The flowchart and block diagrams in the Figures illustrate the architecture, functionality, and operation of possible implementations of systems, methods, and computer program products according to various embodiments of the present invention. In this regard, each block in the flowchart or block diagrams may represent a module, a segment, or a portion of instructions, which comprises one or more executable instructions for implementing the specified logical function(s). In some alternative implementations, the functions noted in the blocks may occur out of the order noted in the Figures. For example, two blocks shown in succession may, in fact, be executed substantially concurrently, or the blocks may sometimes be executed in the reverse order, depending upon the functionality involved.

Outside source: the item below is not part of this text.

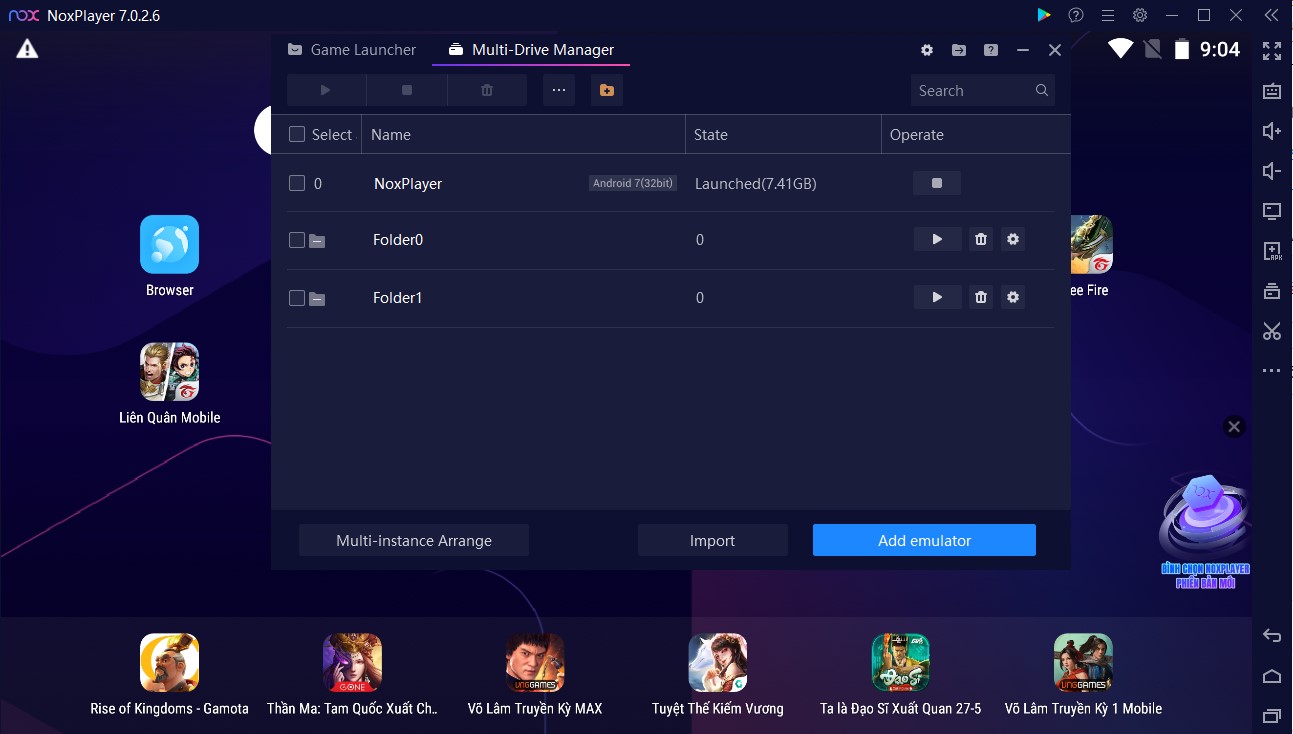Tick the Select all checkbox

(297, 134)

It will also be noted that each block of the block diagrams and/or flowchart illustration, and combinations of blocks in the block diagrams and/or flowchart illustration, can be implemented by special purpose hardware-based systems that perform the specified functions or acts or carry out combinations of special purpose hardware and computer instructions.
The descriptions of the various embodiments of the present invention have been presented for purposes of illustration, but are not intended to be exhaustive or limited to the embodiments disclosed. Many modifications and variations will be apparent to those of ordinary skill in the art without departing from the scope and spirit of the invention. The terminology used herein was chosen to best explain the principles of the embodiment, the practical application or technical improvement over technologies found in the marketplace, or to enable others of ordinary skill in the art to understand the embodiments disclosed herein.